When PCIe AER is in FW-First, OS should process CXL Protocol errors from
CPER records. Introduce support for handling and logging CXL Protocol
errors.

The defined trace events cxl_aer_uncorrectable_error and
cxl_aer_correctable_error trace native CXL AER endpoint errors, while
cxl_cper_trace_corr_prot_err and cxl_cper_trace_uncorr_prot_err
trace native CXL AER port errors. Reuse both sets to trace FW-First
protocol errors.

Since the CXL code is required to be called from process context and
GHES is in interrupt context, use workqueues for processing.

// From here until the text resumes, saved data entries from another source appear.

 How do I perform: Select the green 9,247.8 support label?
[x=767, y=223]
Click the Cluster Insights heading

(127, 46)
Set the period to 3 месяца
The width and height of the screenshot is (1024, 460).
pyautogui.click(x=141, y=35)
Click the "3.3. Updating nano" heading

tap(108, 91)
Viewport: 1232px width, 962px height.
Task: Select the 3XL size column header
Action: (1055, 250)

Similar to CXL CPER event handling, use kfifo to handle errors as it
simplifies queue processing by providing lock free fifo operations.

Add the ability for the CXL sub-system to register a workqueue to
process CXL CPER protocol errors.

Signed-off-by: Smita Koralahalli <Smita.KoralahalliChannabasappa@xxxxxxx>

A few minor comments inline.

Thanks

Jonathan

diff --git a/drivers/cxl/core/pci.c b/drivers/cxl/core/pci.c
index 4ede038a7148..c992b34c290b 100644
--- a/drivers/cxl/core/pci.c
+++ b/drivers/cxl/core/pci.c
@@ -650,6 +650,56 @@ void read_cdat_data(struct cxl_port *port)
   }
   EXPORT_SYMBOL_NS_GPL(read_cdat_data, CXL);
   
+void cxl_cper_trace_corr_prot_err(struct pci_dev *pdev, bool flag,
+				  struct cxl_ras_capability_regs ras_cap)
+{
+	struct cxl_dev_state *cxlds;
+	u32 status;
+
+	status = ras_cap.cor_status & ~ras_cap.cor_mask;
+
+	if (!flag) {

As below. Name of flag is not very helpful when reading the code.
Perhaps we can rename?

Okay. May be flag -> is_device_error ?

I had the same question about 'flag'.


+		trace_cxl_port_aer_correctable_error(&pdev->dev, status);
+		return;
+	}
+
+	cxlds = pci_get_drvdata(pdev);
+	if (!cxlds)
+		return;
+
+	trace_cxl_aer_correctable_error(cxlds->cxlmd, status);
+}
+EXPORT_SYMBOL_NS_GPL(cxl_cper_trace_corr_prot_err, CXL);
+
+void cxl_cper_trace_uncorr_prot_err(struct pci_dev *pdev, bool flag,
+				    struct cxl_ras_capability_regs ras_cap)
+{
+	struct cxl_dev_state *cxlds;
+	u32 status, fe;
+
+	status = ras_cap.uncor_status & ~ras_cap.uncor_mask;
+
+	if (hweight32(status) > 1)
+		fe = BIT(FIELD_GET(CXL_RAS_CAP_CONTROL_FE_MASK,
+				   ras_cap.cap_control));
+	else
+		fe = status;
+
+	if (!flag) {

Why does  a bool named flag indicate it's a port error?

I will rename it.

Or may be use an enum to explicitly define the error type
(CXL_ERROR_TYPE_DEVICE and CXL_ERROR_TYPE_PORT).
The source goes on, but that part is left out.